待丫鬟婆子們都出了門,她才低聲道:“聽說鍾小娘因為那日之事,誣你邪祟附身,趁機為難你,還害你禁足思過月餘。事後才得知,真是慚愧在心,沒能為你出分毫之力。”
“母親言重了,莞笙福大命大,現在不是好好的嗎?”
“不過都是一家人,一家和睦比什麼都重要,想必鍾小娘也是一時衝動,才那般對你,以後我會盡力化解你們之間的誤會的。”
司馬莞笙聞言,臉上露出冷冷的笑。
她以為自己拚盡全力救了盧氏母子,在司馬府之中多少能有個幫手助自己一臂之力,沒曾想這盧氏天真如此。

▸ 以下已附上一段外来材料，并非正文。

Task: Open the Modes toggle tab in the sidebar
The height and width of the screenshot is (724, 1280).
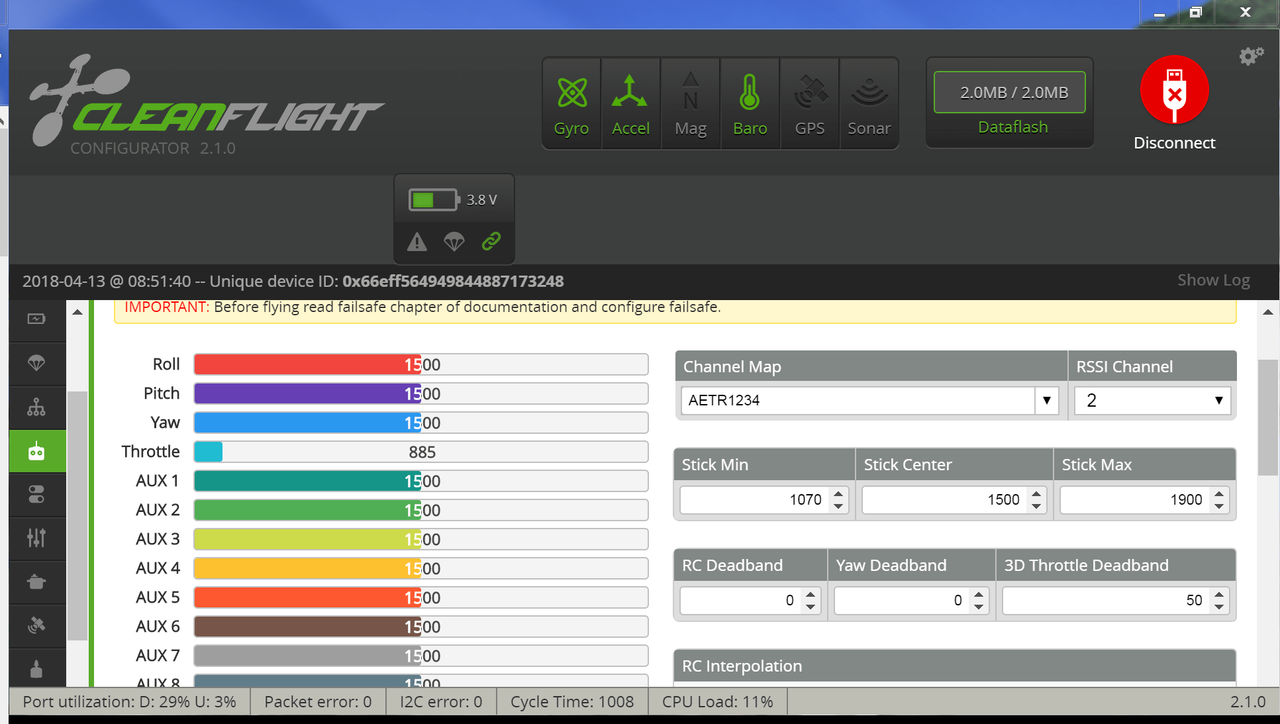Action: tap(37, 494)
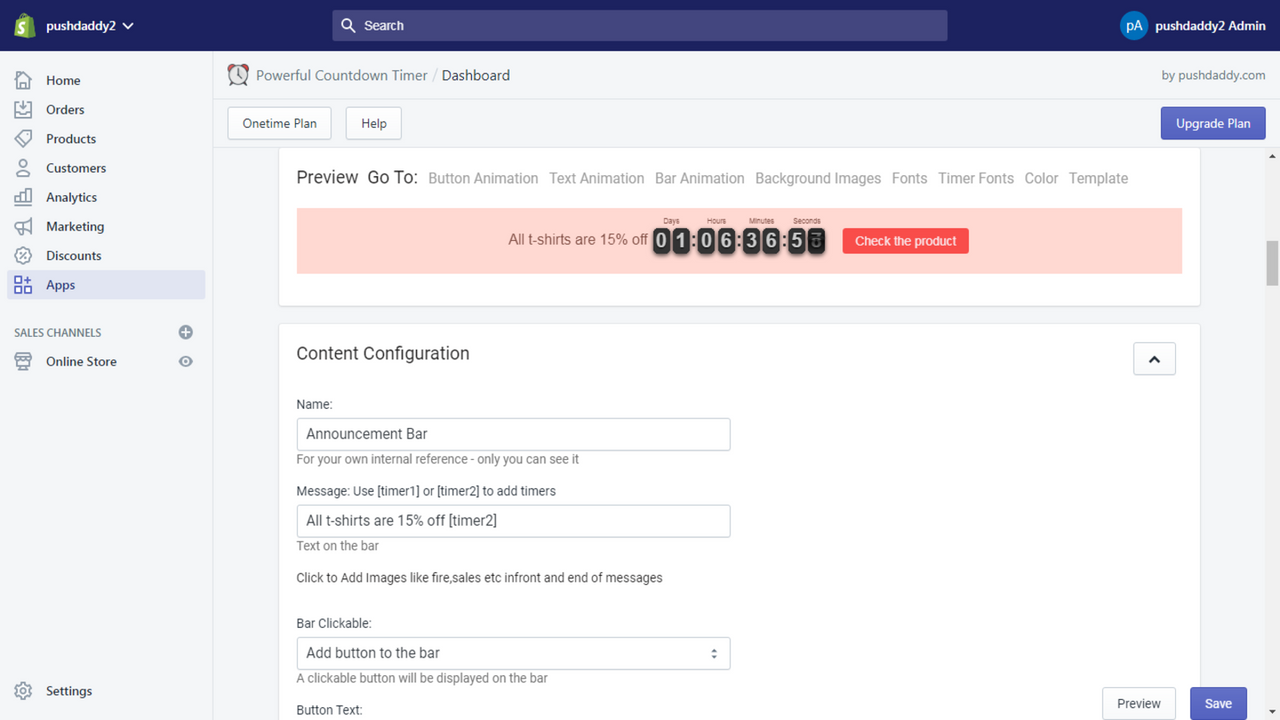Image resolution: width=1280 pixels, height=720 pixels.
Task: View Online Store with eye icon
Action: [x=185, y=361]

原本還想讓盧氏去抓住鍾小娘買通的那個接生婆,從她口中逼出鍾小娘的惡行來。現在看來,已經沒那個必要了。
由此看來,趕赴雍州是勢在必行之事,靠誰都不如靠自己。
盧氏見司馬莞笙發呆,追問:“莞笙,你方才不是說有什麼要緊話同我講嗎?”
“噢,莞笙想回雍州老家一趟。”司馬莞笙隻好隨便扯個話題來搪塞。
簡單閑扯一陣,她便回了麗春閣。
這去雍州的事,盧氏也做不了主,她也不便多周旋,等晚上司馬瞿回來,她才親自向司馬瞿求。
當晚,她就向司馬瞿提了去雍州之事。
起初,司馬瞿是堅決反對的。當然,這也是情理之中的事,司馬莞笙畢竟是個未出閣的姑娘,雒陽離雍州千裏之遙,途中凶險萬分,若是有什麼差池,輕者傷財,重者有損清譽,甚至是性命。
當她表明舅舅淩文城會前來接她,與她同行時,司馬瞿才勉強應下。
這淩文城司馬莞笙是沒有見過兩麵,但他的性格司馬莞笙是心知肚明,膽小如鼠,毫無男兒的方剛血氣。所以有沒有他同行,似乎也沒有什麼區別。
翌日午後,琉鶯閣,鍾小娘住處。
鍾小娘用完午膳,正靠在亭子裏的軟榻之上閉目小歇。微風拂過,她身上的紗裙被輕輕掀起,陽光灑在她身上,讓人看著就暖暖的感覺。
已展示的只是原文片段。